Preston's (named after Heaggans' paternal grandfather) is located up steep stairs on the second floor of Three Sheets, a self-proclaimed “drinkers' bar” housed inside a 1920s shotgun-style brick building at 560 S. High St., the former home to the American bistro T. Murray's Bar and Kitchen. Three Sheets is a friendly, scruffy joint that smells of age (I'm guessing old pipes). It's got wood floors, darts, a jukebox and worn-out chairs and tables (one chair I sat in was near-collapse wobbly). The bar offers liquor and eight taps with several Ohio brews, plus more beers available by the bottle and can. Sure, you could go with an Ohio microbrew, but it's the kind of place where ordering a can of Hamm's or PBR just makes sense.

But about that burger. Heaggans and Randazzo say their idea of a perfect burger stems from G.D. Ritzy's back in the day and Danny Meyer's Shake Shack more recently. (Randazzo recalls G.D. Ritzy's fondly: “Do you remember when you could bring your report card in, and if you were on the honor roll you got a free kids' meal or whatever? … That's the only reason I made the honor roll.”)

Heaggans and Randazzo have been feeding Columbus diners for some time; he at Flatiron Bar & Diner and The Rossi and she through her Jewish deli-inspired food truck Challah! and its pop-up inside Woodlands Tavern. The chefs conceived of Preston's as a tribute to junk food and a way to tease their forthcoming restaurant, Ambrose and Eve, which is under construction just a couple of blocks south on High Street.

Although Preston's burger seems simple, a lot of thought went into its development, technique and the selected ingredients. (Heaggans and Randazzo had a serious debate about the order in which you stack a burger's accoutrements.) The Pres' Double ($11), comes with two thin, griddled patties, the beef sourced from New Creation Farm via The Butcher & Grocer. (The single patty burger is $7.) The patties offer that perfect crispiness around the edges that you want out of a smash burger, something achieved by maintaining a really well-seasoned griddle, Heaggans says.

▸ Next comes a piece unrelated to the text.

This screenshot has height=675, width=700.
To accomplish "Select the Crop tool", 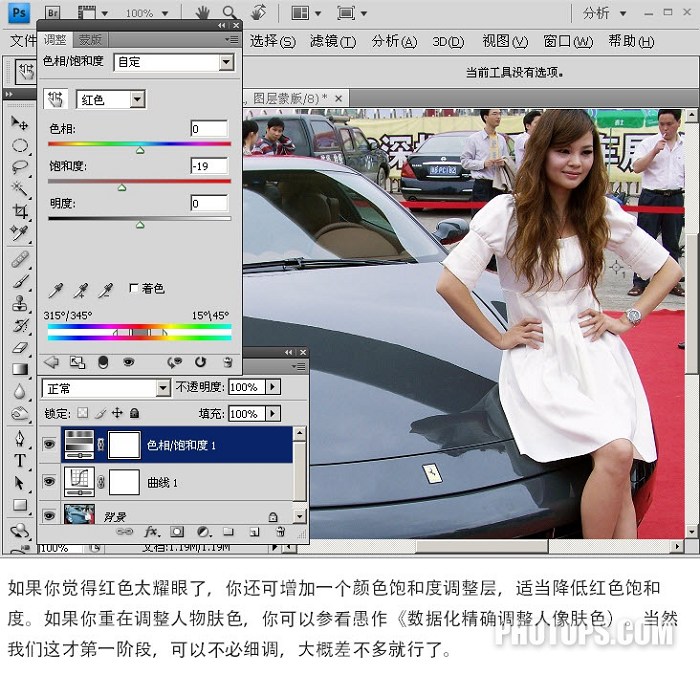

Caramelized onions give the burger's house-made sauce its depth, and the finishing touches include iceberg lettuce, tomato (only when in season—thankfully), red onion, house-made pickles and American cheese. It all comes sandwiched between a fantastic potato bun that holds up under all those ingredients—the very same bun used at Shake Shack, from Martin's Famous Pastry Shoppe in New York.

The rest of the scratch-made menu is also more than worthy of a tour, from the excellent salt and vinegar fries ($4), vegan Cincinnati chili ($9, on tofu or fries) and fried chicken sandwich ($12) to the flavor-packed jalapeño poppers ($6) and MacCheek ($12) pork sandwich slathered in Cherry Coke barbecue sauce.

Preston's, which started out as a temporary pop-up, is now here to stay, and the chefs say they're currently looking at additional locations for the concept. “We think it's something that can grow, and we want to see where we can take it,” Heaggans says.